:: PROBLEM TO SOLVE ::
Identify all lines in the listing that include the word "Given", and copy them out.

:: PROVIDED ENTRIES ::
○ ○ ○ ○

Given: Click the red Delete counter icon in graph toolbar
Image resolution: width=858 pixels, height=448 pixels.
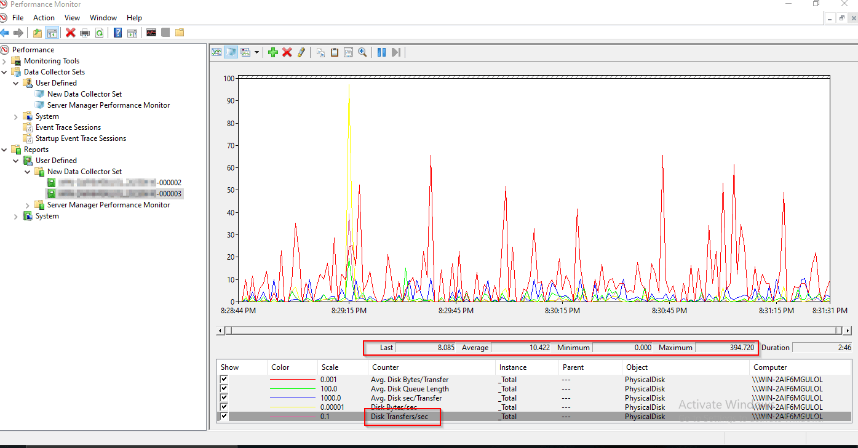Looking at the screenshot, I should click(287, 52).
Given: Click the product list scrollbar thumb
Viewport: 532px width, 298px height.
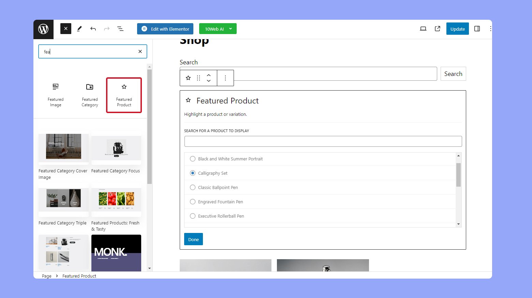Looking at the screenshot, I should pos(458,175).
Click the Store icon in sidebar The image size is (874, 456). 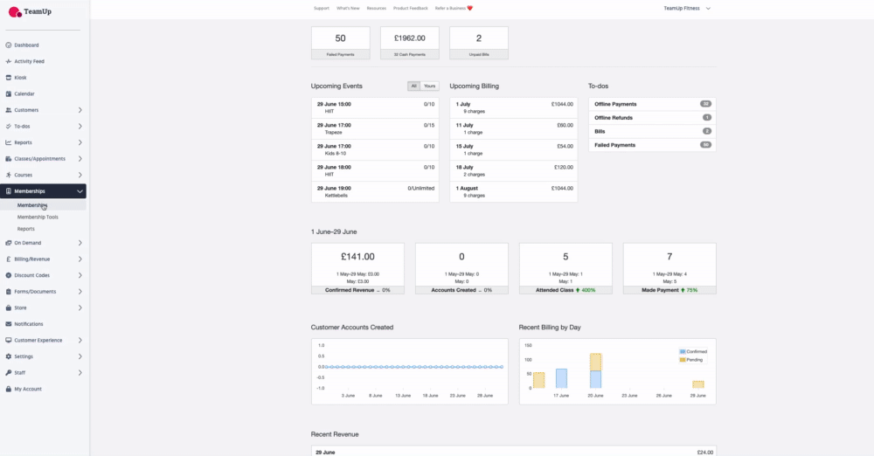pos(9,307)
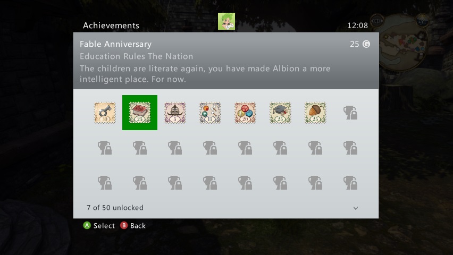Open the mustache helmet achievement stamp
The width and height of the screenshot is (453, 255).
(175, 113)
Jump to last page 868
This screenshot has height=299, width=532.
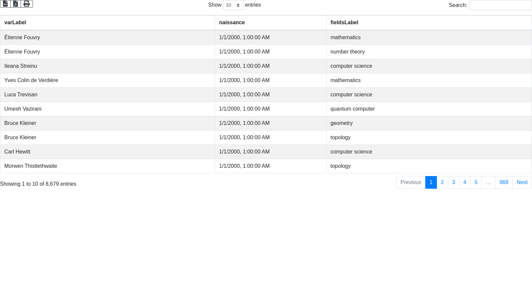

○ ○ ○ ○

:: RESULT OF THE EXERCISE ::
Given: Click the red Delete counter icon in graph toolbar
Given: Click the product list scrollbar thumb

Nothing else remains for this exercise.